「私は次の3点に執拗に集中していく」とフラネリーは記している。その3点とは「顧客」「チーム」「執行/説明責任」だ。
フラネリーは、全ての従業員が顧客を「指導原理」として捉え、それに集中するべきだと訴えた。さらに、素晴らしいチームとは透明性と率直さを歓迎するものだと指摘。最後に、自身が面会した投資家100人が「現金、利鞘に関する執行の改善を期待し、コスト削減に重点を置いている」と述べた。
なぜフラネリーは、焦点を18点、もしくは10点、または5点に絞らなかったのだろうか。それは、彼がビジネス上のコミュニケーションの基本ルール、つまり、人は短期記憶で重要なポイントを3~4つしか保持できないことを理解しているからだ。
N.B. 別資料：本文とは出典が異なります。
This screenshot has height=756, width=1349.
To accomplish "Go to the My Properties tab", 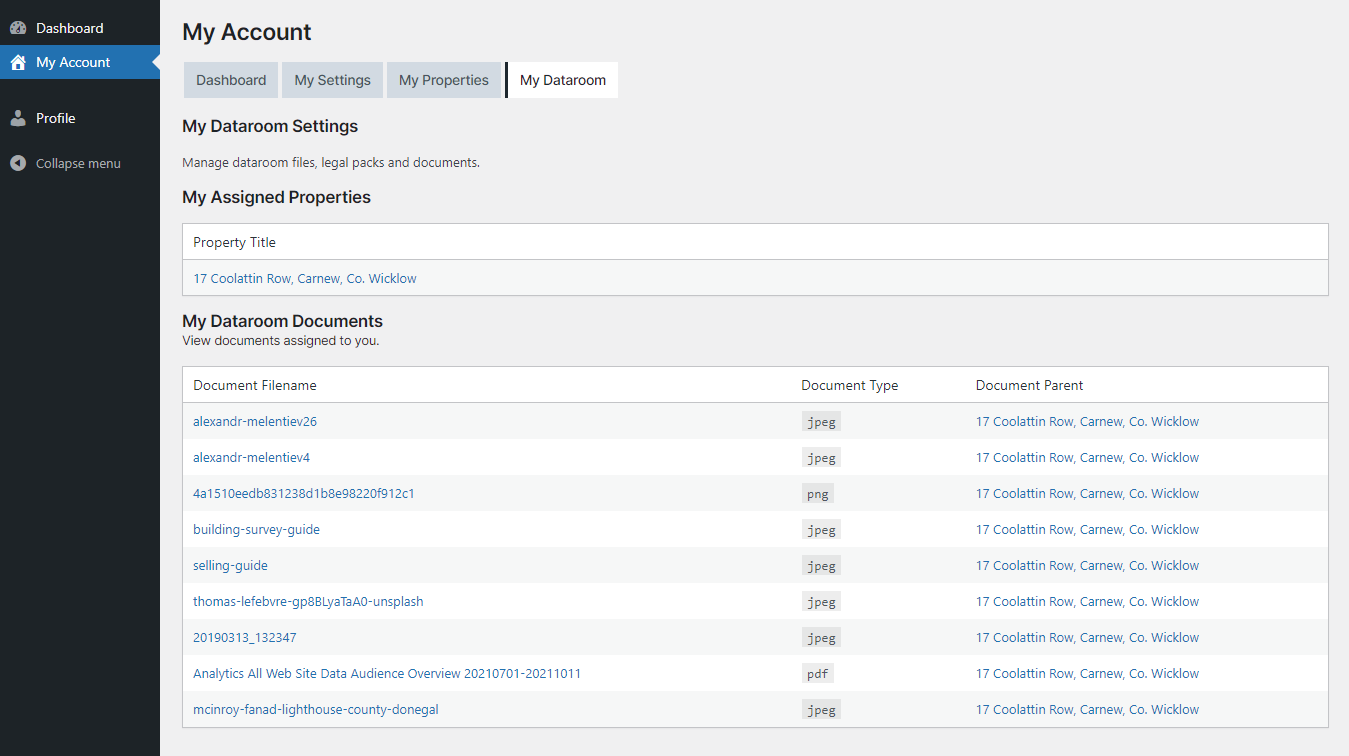I will click(x=443, y=80).
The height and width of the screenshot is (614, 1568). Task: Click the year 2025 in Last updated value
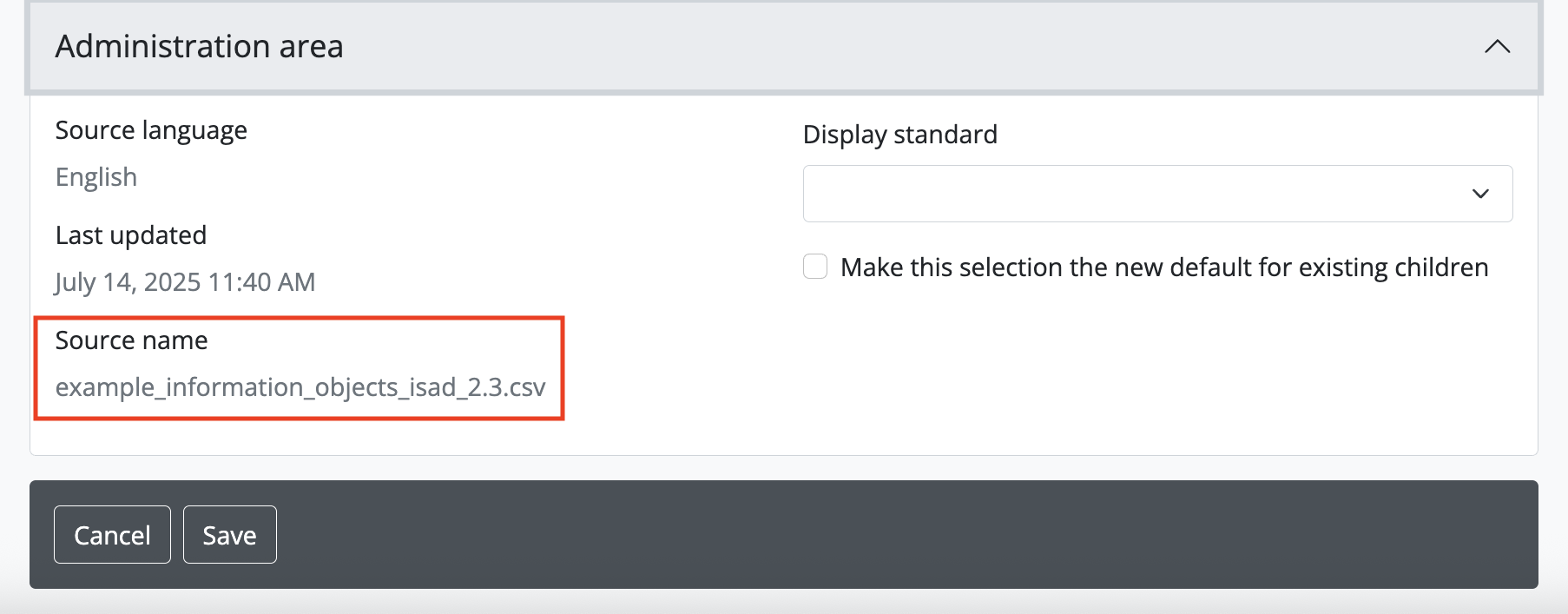(x=172, y=282)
人は多くのことを一度に処理することがあまり得意ではない。3つの目標は覚えやすく、10や12の目標よりも達成しやすいと思えるものだ。
フラネリーはこの3点ルールを好んで使う。2015年、当時GEヘルスケアのCEOだったフラネリーは会議での壇上でこう述べた。「いろいろな事について語ることもできるが、顧客とのやり取りの中でいつも思い出される基本的なことが3つある。それは情熱、変化の速度、そして信頼できるパートナーだ」
また、ジェフリー・イメルトに代わりGEの新CEOに任命された際の記者会見でコメントを求められた際、フラネリーは立ち上り、CEO就任を受け自身が謙虚な気持ちになる以下の「3つの理由」を簡潔に述べた。
1. イメルトの後を継ぐことに、謙虚な気持ちになる。
2. 世界中の人々の生活を変えてきた企業を率いることに、謙虚な気持ちになる。
3. 30年間GEのために働いてきたことに、謙虚かつ誇らしい気持ちになる。
フラネリーは優れたコミュニケーションスキルを持っているに違いない。コミュニケーション能力が高くない人物がGEのCEO候補者になることはない。